Work required
Wherever a line in the material contains the word "Task", copy that line.

The data
════════════════════

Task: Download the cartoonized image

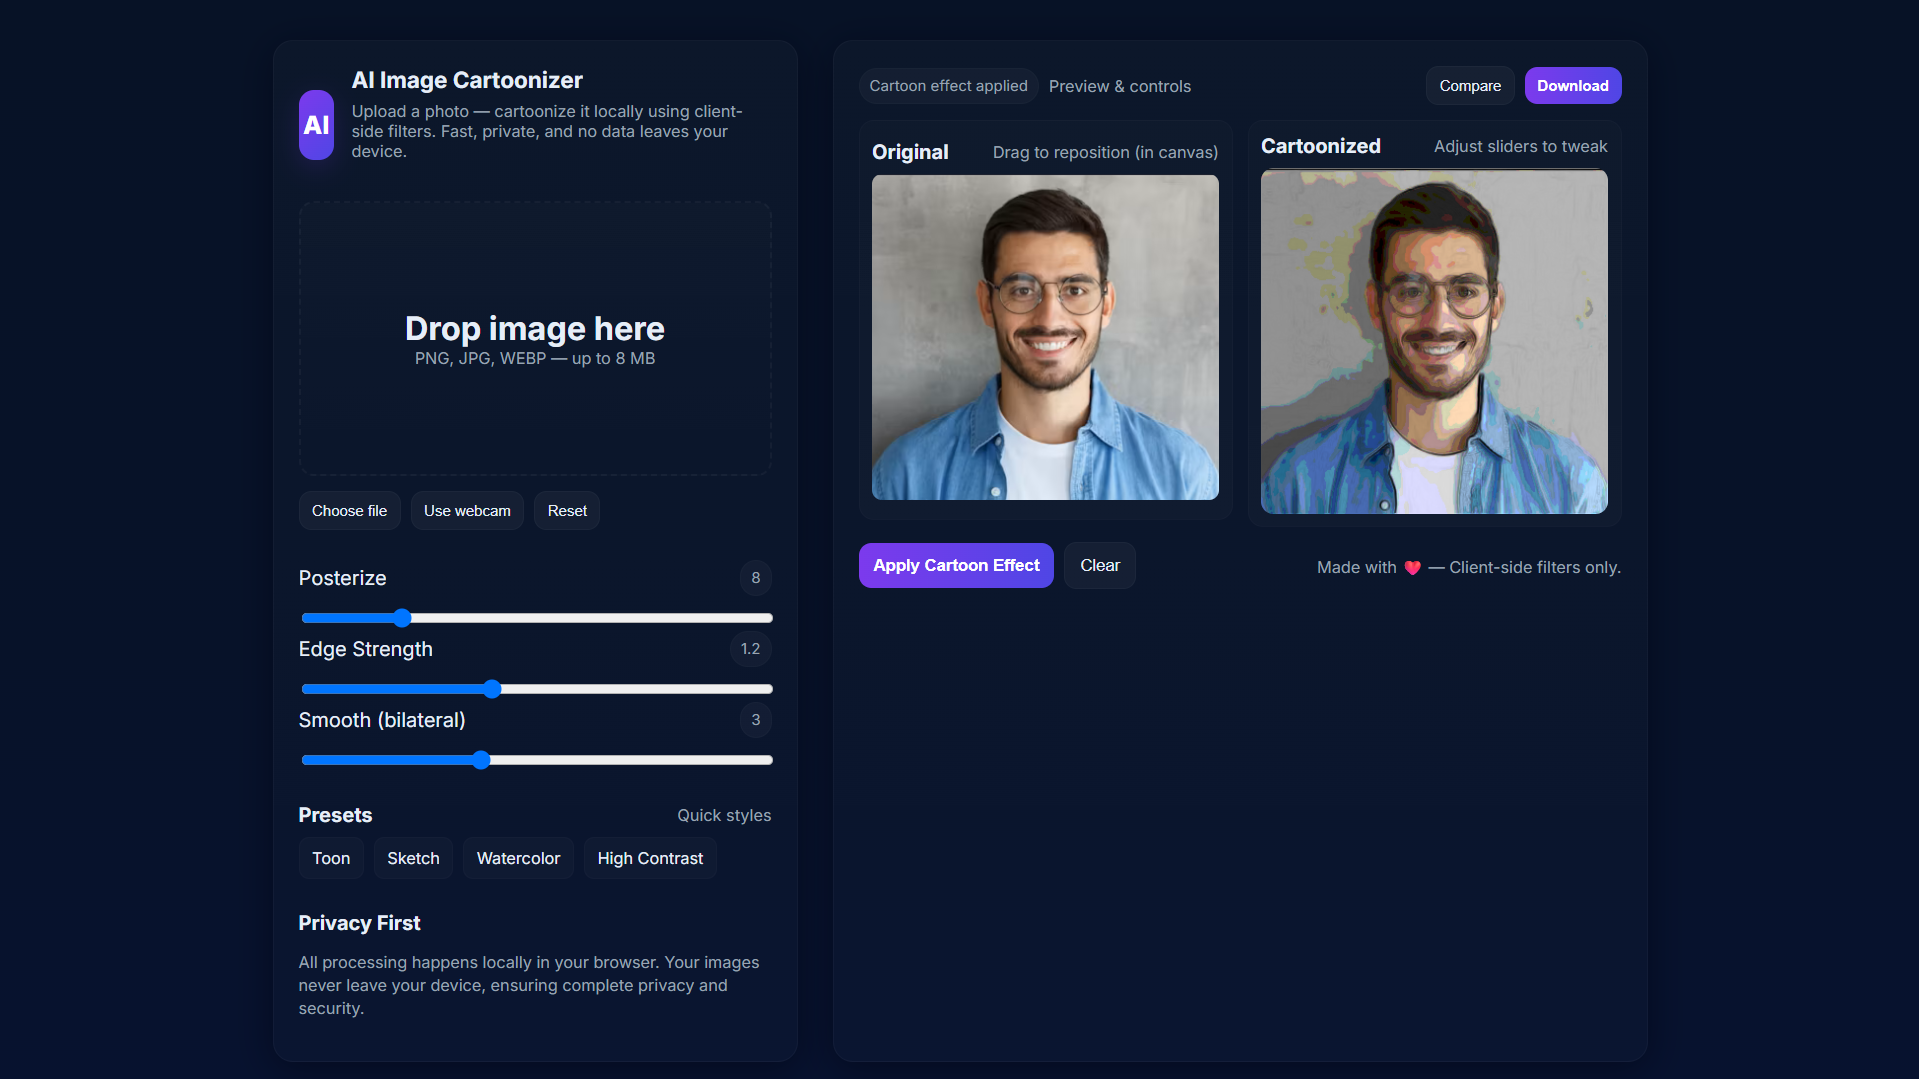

════════════════════

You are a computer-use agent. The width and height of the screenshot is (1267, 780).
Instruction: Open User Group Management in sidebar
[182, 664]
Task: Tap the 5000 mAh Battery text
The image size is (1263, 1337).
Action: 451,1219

════════════════════

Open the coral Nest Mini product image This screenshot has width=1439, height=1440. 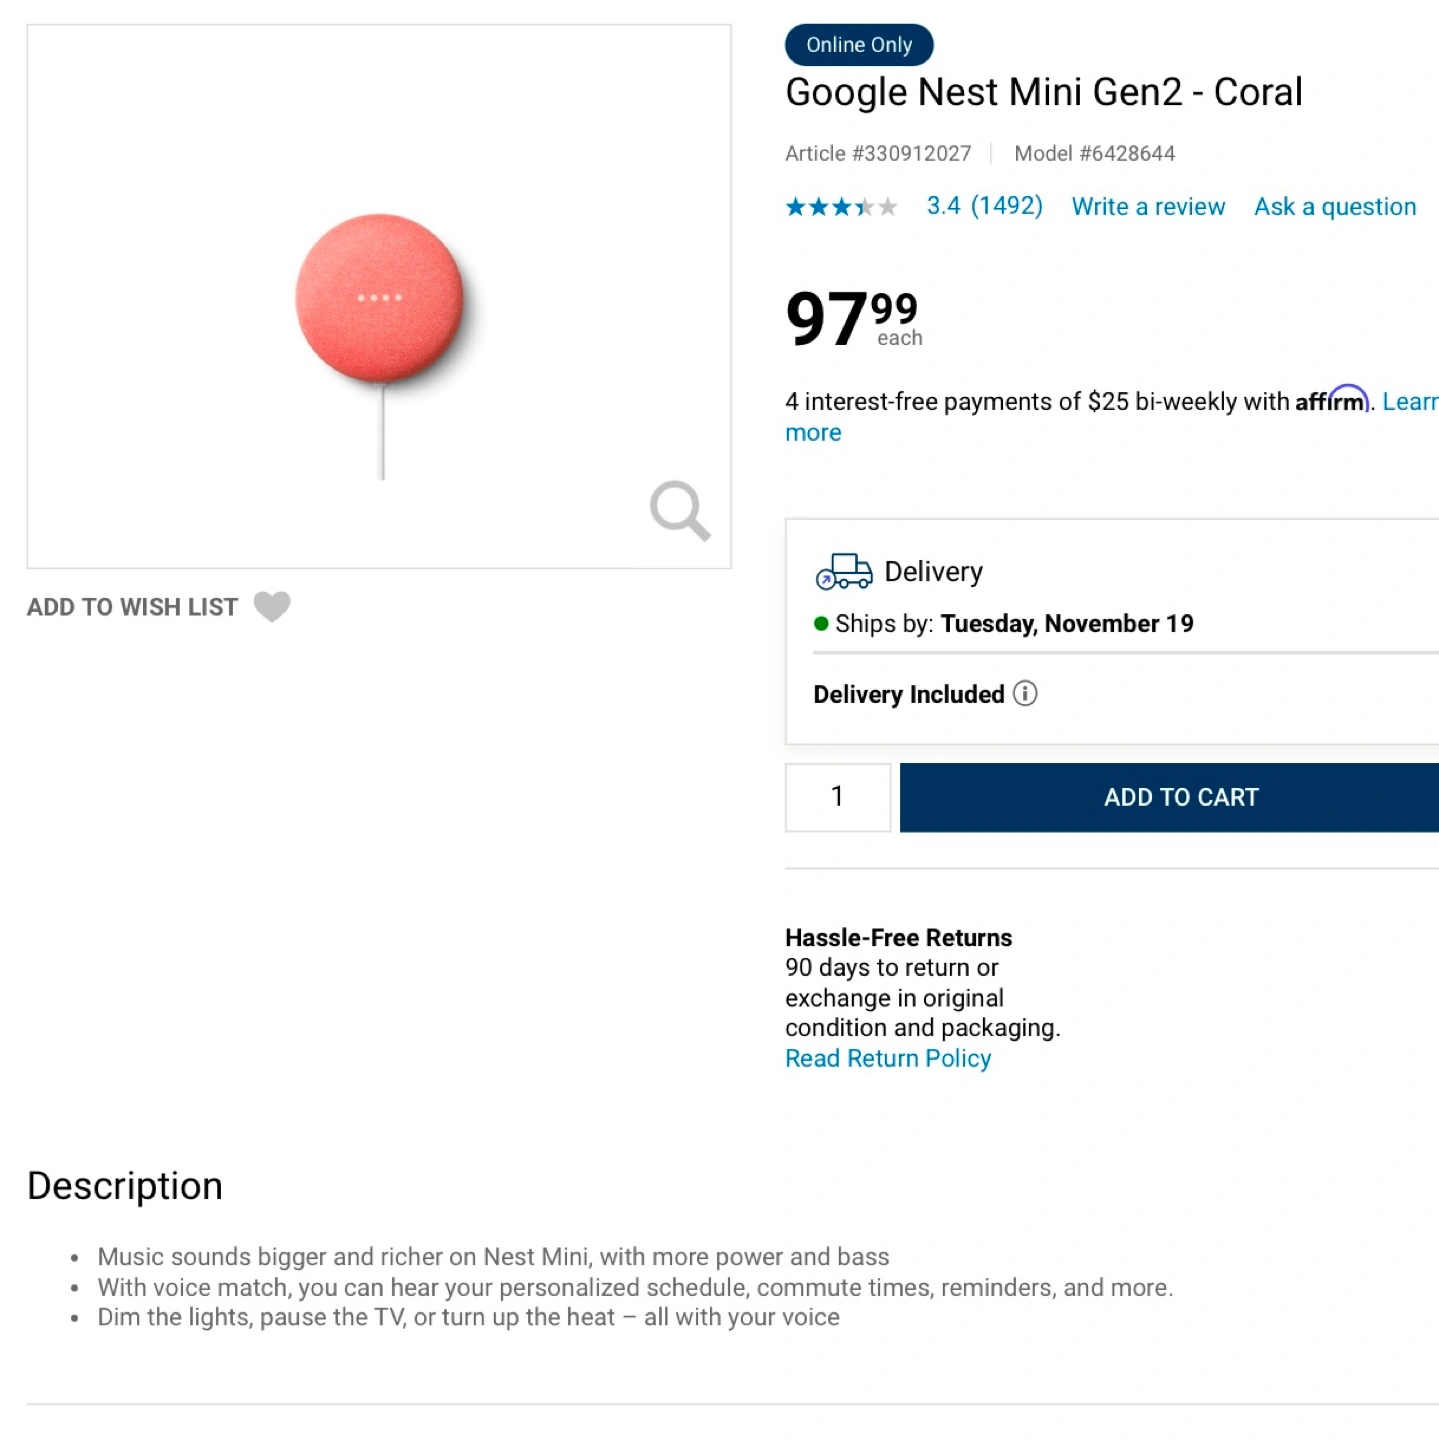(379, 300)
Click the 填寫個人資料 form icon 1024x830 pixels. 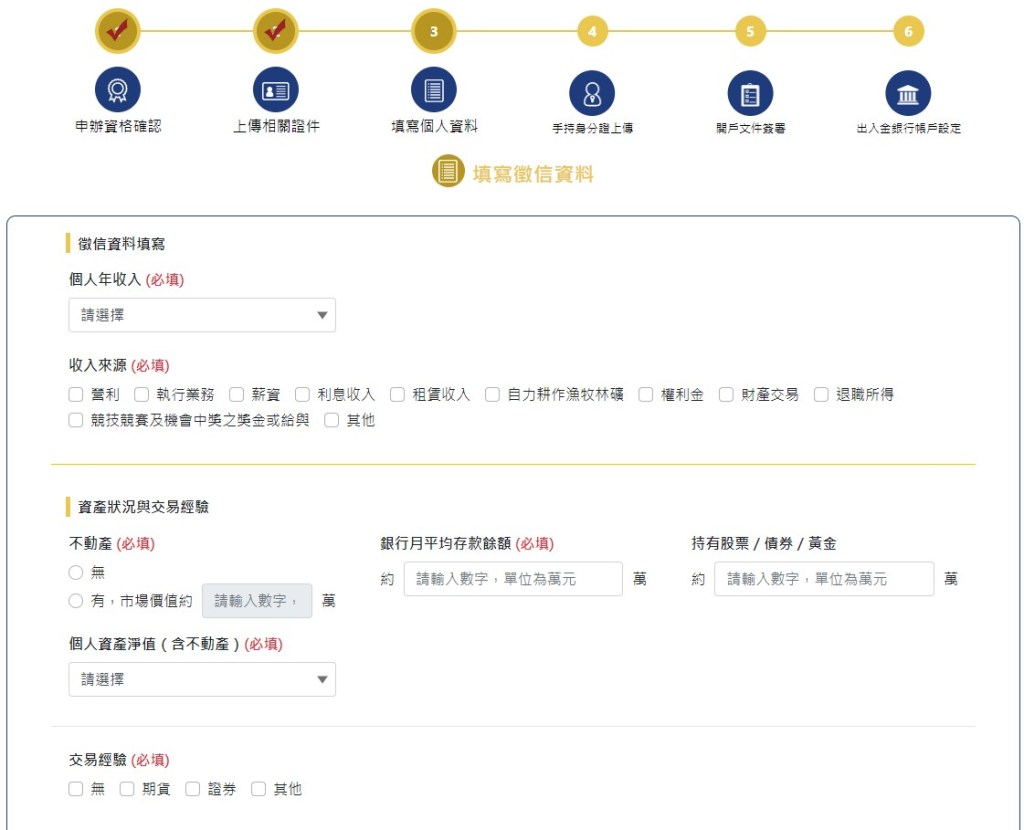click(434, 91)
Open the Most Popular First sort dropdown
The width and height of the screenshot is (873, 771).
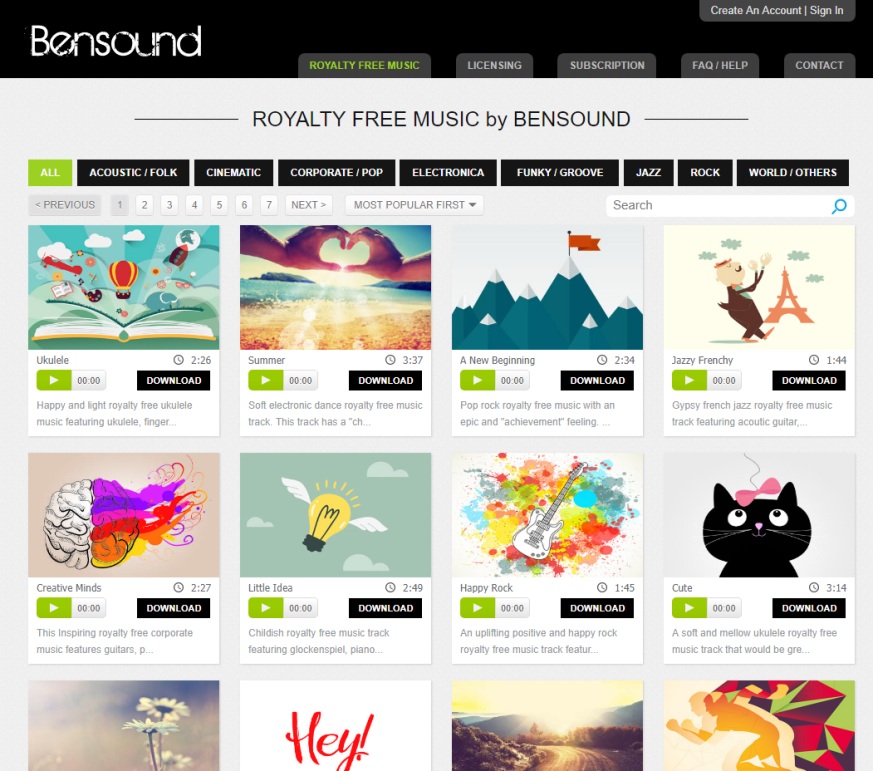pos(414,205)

════════════════════

Answer to the problem
Task: Download the cartoonized image
Task: Tap the 5000 mAh Battery text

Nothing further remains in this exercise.